§ **EXERCISE OBJECTIVE**
Your task is to retype each line of the data below exactly.

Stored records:
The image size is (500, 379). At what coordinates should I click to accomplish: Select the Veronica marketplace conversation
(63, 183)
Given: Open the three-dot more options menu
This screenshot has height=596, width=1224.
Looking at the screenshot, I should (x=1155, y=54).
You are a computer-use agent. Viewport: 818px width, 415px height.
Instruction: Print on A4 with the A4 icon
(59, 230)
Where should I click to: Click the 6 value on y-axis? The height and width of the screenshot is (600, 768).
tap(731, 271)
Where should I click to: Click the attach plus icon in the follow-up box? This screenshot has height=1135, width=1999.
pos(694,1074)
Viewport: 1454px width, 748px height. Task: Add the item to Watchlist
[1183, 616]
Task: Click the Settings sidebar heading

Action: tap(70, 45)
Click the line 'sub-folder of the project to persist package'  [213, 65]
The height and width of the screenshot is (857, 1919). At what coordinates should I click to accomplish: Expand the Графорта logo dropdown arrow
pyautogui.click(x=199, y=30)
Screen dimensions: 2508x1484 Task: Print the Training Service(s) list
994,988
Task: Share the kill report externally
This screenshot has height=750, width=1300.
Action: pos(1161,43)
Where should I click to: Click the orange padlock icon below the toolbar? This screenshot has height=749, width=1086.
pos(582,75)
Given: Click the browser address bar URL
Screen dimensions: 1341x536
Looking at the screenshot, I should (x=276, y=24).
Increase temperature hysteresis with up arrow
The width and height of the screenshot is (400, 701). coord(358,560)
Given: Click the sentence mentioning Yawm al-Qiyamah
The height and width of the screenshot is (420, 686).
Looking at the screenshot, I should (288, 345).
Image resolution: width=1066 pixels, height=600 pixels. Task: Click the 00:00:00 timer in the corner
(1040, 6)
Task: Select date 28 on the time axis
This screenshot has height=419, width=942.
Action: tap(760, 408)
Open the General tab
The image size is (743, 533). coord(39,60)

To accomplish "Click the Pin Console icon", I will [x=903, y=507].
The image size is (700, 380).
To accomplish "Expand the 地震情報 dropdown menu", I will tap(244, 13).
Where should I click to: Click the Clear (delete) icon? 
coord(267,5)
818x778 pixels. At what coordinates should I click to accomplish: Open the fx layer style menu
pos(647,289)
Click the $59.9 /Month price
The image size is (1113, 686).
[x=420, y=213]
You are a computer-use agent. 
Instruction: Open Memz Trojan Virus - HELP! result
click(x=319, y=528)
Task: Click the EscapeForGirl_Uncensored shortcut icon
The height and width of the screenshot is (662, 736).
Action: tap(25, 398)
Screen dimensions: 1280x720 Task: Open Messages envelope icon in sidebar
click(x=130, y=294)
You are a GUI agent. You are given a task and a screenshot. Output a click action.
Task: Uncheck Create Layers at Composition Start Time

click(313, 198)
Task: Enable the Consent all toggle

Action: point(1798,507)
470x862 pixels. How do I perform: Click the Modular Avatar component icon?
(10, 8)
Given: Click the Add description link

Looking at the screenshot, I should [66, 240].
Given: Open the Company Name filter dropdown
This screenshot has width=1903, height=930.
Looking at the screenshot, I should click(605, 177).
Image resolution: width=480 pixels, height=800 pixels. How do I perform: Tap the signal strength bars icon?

§ **TASK ANSWER**
The image size is (500, 379). At what coordinates should I click to accomplish: Select the Veronica marketplace conversation
(63, 183)
Given: Open the three-dot more options menu
This screenshot has height=596, width=1224.
Looking at the screenshot, I should (x=1155, y=54).
You are a computer-use agent. Viewport: 818px width, 415px height.
Instruction: Print on A4 with the A4 icon
(59, 230)
Where should I click to: Click the 6 value on y-axis? The height and width of the screenshot is (600, 768).
tap(731, 271)
Where should I click to: Click the attach plus icon in the follow-up box? This screenshot has height=1135, width=1999.
pos(694,1074)
Viewport: 1454px width, 748px height. Task: Add the item to Watchlist
[1183, 616]
Task: Click the Settings sidebar heading

Action: tap(70, 45)
Click the line 'sub-folder of the project to persist package'  [213, 65]
The height and width of the screenshot is (857, 1919). At what coordinates should I click to accomplish: Expand the Графорта logo dropdown arrow
pyautogui.click(x=199, y=30)
Screen dimensions: 2508x1484 Task: Print the Training Service(s) list
994,988
Task: Share the kill report externally
This screenshot has height=750, width=1300.
Action: pos(1161,43)
Where should I click to: Click the orange padlock icon below the toolbar? This screenshot has height=749, width=1086.
pos(582,75)
Given: Click the browser address bar URL
Screen dimensions: 1341x536
Looking at the screenshot, I should (x=276, y=24).
Increase temperature hysteresis with up arrow
The width and height of the screenshot is (400, 701). coord(358,560)
Given: Click the sentence mentioning Yawm al-Qiyamah
The height and width of the screenshot is (420, 686).
Looking at the screenshot, I should (288, 345).
Image resolution: width=1066 pixels, height=600 pixels. Task: Click the 00:00:00 timer in the corner
(1040, 6)
Task: Select date 28 on the time axis
This screenshot has height=419, width=942.
Action: tap(760, 408)
Open the General tab
The image size is (743, 533). coord(39,60)

To accomplish "Click the Pin Console icon", I will [x=903, y=507].
The image size is (700, 380).
To accomplish "Expand the 地震情報 dropdown menu", I will tap(244, 13).
Where should I click to: Click the Clear (delete) icon? 
coord(267,5)
818x778 pixels. At what coordinates should I click to accomplish: Open the fx layer style menu
pos(647,289)
Click the $59.9 /Month price
The image size is (1113, 686).
[x=420, y=213]
You are a computer-use agent. 
Instruction: Open Memz Trojan Virus - HELP! result
click(x=319, y=528)
Task: Click the EscapeForGirl_Uncensored shortcut icon
The height and width of the screenshot is (662, 736).
Action: tap(25, 398)
Screen dimensions: 1280x720 Task: Open Messages envelope icon in sidebar
click(x=130, y=294)
You are a GUI agent. You are given a task and a screenshot. Output a click action.
Task: Uncheck Create Layers at Composition Start Time

click(313, 198)
Task: Enable the Consent all toggle

Action: point(1798,507)
470x862 pixels. How do I perform: Click the Modular Avatar component icon?
(10, 8)
Given: Click the Add description link

Looking at the screenshot, I should [66, 240].
Given: Open the Company Name filter dropdown
This screenshot has width=1903, height=930.
Looking at the screenshot, I should click(605, 177).
Image resolution: width=480 pixels, height=800 pixels. How do I perform: Tap the signal strength bars icon?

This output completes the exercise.